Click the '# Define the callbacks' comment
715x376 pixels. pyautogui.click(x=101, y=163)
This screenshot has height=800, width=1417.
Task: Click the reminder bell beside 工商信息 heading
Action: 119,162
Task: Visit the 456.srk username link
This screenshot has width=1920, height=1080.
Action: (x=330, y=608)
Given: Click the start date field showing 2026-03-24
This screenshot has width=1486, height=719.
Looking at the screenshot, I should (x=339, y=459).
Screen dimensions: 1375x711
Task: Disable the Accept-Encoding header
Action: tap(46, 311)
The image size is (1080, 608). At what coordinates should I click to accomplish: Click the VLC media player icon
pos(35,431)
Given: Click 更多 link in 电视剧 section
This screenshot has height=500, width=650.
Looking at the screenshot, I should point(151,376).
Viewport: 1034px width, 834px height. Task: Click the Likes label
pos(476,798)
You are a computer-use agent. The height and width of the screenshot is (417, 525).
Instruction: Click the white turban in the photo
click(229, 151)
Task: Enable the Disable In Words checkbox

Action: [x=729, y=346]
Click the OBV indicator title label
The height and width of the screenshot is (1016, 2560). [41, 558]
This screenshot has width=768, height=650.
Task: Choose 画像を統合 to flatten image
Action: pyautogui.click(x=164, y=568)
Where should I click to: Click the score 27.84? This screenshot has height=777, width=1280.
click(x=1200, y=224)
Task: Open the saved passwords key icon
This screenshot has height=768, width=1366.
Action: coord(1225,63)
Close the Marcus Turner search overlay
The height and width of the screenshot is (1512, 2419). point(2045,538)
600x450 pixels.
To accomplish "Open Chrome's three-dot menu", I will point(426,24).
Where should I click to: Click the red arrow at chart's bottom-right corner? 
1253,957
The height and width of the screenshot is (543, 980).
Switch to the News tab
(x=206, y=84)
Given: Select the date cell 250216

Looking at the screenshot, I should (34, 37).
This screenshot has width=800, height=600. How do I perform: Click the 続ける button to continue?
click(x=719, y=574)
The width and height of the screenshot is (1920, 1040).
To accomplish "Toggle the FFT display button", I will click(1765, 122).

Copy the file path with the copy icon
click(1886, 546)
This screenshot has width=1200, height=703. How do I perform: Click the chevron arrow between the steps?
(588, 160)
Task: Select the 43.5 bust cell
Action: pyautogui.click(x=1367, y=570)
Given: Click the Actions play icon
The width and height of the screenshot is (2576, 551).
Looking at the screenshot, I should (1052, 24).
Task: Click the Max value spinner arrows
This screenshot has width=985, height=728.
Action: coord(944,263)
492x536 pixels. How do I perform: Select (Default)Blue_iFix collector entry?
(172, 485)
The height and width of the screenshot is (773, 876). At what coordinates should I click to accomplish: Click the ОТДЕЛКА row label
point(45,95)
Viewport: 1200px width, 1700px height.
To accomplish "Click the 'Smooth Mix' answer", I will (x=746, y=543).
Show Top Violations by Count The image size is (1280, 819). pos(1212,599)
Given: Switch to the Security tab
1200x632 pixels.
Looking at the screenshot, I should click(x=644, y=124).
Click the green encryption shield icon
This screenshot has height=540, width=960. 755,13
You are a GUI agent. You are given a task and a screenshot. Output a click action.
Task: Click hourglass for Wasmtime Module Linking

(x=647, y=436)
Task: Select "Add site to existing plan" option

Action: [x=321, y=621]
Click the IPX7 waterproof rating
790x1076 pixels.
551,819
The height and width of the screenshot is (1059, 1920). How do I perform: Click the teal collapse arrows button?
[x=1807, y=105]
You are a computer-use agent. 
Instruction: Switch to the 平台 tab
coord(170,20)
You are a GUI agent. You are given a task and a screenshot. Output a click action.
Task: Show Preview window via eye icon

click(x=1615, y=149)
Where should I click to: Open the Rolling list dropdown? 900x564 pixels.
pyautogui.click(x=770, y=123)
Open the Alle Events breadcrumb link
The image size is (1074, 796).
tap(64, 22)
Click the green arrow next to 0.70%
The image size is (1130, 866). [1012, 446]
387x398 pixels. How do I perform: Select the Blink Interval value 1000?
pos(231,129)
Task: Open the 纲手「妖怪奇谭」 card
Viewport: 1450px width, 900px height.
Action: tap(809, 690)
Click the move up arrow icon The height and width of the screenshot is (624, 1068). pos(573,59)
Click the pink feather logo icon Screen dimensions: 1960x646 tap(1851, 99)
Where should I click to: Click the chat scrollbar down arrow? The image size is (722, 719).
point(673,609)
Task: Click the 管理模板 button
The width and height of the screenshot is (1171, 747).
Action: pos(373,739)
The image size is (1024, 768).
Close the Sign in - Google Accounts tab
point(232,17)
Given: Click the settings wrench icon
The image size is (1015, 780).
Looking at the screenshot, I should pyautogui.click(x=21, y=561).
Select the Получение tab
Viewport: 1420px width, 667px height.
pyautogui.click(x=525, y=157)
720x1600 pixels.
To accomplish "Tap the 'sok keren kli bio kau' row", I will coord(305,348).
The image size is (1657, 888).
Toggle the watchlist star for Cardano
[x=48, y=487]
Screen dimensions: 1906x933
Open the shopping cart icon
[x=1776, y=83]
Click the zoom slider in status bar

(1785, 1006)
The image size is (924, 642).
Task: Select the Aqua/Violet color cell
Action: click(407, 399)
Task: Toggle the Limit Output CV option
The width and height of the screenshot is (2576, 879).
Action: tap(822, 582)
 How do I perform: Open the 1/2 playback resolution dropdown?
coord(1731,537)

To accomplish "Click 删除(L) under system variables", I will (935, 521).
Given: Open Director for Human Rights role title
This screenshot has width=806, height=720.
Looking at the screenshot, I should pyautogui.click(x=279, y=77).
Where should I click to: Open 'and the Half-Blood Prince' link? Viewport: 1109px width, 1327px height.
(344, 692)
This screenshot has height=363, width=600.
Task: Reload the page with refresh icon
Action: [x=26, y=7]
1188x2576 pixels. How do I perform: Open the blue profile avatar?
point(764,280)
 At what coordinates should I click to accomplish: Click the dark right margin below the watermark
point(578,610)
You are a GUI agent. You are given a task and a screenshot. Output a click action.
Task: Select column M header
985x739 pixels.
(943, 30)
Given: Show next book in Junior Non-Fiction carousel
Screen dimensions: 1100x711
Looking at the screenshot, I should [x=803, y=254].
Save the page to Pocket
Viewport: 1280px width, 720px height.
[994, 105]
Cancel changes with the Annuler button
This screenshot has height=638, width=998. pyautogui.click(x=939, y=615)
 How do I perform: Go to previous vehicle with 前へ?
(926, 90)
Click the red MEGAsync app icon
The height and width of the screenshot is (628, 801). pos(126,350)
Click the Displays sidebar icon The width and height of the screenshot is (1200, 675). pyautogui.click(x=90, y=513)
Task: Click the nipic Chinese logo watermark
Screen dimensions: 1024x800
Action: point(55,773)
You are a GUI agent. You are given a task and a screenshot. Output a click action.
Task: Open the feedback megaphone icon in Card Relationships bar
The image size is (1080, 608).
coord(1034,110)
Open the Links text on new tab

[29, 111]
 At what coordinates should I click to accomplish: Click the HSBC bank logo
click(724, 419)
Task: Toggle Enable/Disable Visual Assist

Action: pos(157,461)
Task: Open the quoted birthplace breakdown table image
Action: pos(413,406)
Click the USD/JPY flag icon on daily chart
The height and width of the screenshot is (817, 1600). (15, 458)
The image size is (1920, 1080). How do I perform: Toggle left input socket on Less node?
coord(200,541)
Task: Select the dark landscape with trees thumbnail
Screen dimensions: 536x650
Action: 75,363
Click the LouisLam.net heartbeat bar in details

YOUR INSTRUCTIONS: Starting at the first line of the data above, retype each line exactly until you reach the line containing "Given: Click 更多 link in 电视剧 section", and include that line too.

YOUR RESPONSE:
Click the '# Define the callbacks' comment
715x376 pixels. pyautogui.click(x=101, y=163)
This screenshot has height=800, width=1417.
Task: Click the reminder bell beside 工商信息 heading
Action: 119,162
Task: Visit the 456.srk username link
This screenshot has width=1920, height=1080.
Action: (x=330, y=608)
Given: Click the start date field showing 2026-03-24
This screenshot has width=1486, height=719.
Looking at the screenshot, I should (x=339, y=459).
Screen dimensions: 1375x711
Task: Disable the Accept-Encoding header
Action: tap(46, 311)
The image size is (1080, 608). At what coordinates should I click to accomplish: Click the VLC media player icon
pos(35,431)
Given: Click 更多 link in 电视剧 section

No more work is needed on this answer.